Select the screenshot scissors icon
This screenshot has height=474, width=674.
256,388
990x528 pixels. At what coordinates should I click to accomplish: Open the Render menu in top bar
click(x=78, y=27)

---

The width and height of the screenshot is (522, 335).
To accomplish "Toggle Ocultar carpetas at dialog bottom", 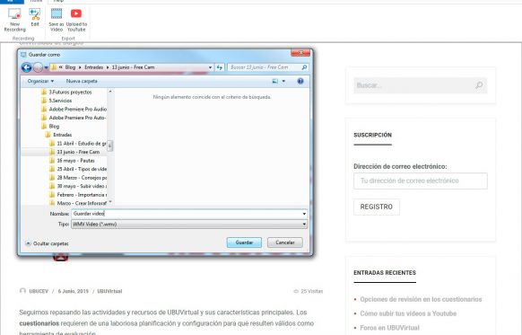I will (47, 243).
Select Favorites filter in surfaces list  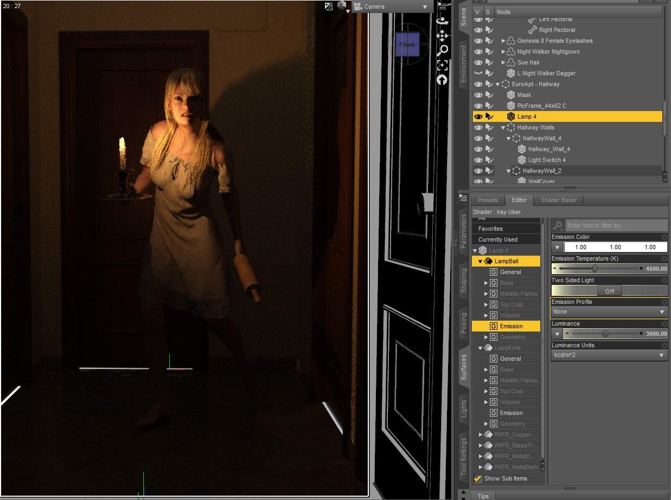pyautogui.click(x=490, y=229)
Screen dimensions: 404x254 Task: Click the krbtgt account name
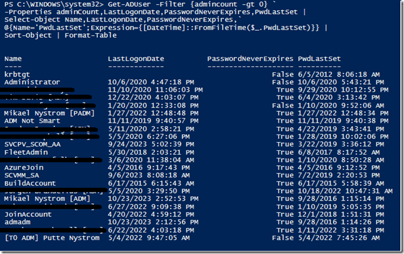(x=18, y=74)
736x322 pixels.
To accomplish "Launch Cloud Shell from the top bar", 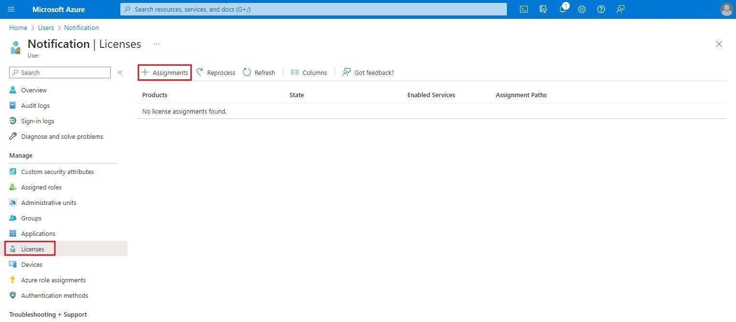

_What is being asked_
Copy exactly the lines of the listing above between the one holding "Screen dimensions: 404x254" and the one holding "Cloud Shell from", inclusive; omit all pictures.

_Response to this task_
Screen dimensions: 404x254 Task: Click the krbtgt account name
(x=18, y=74)
736x322 pixels.
To accomplish "Launch Cloud Shell from the top bar", 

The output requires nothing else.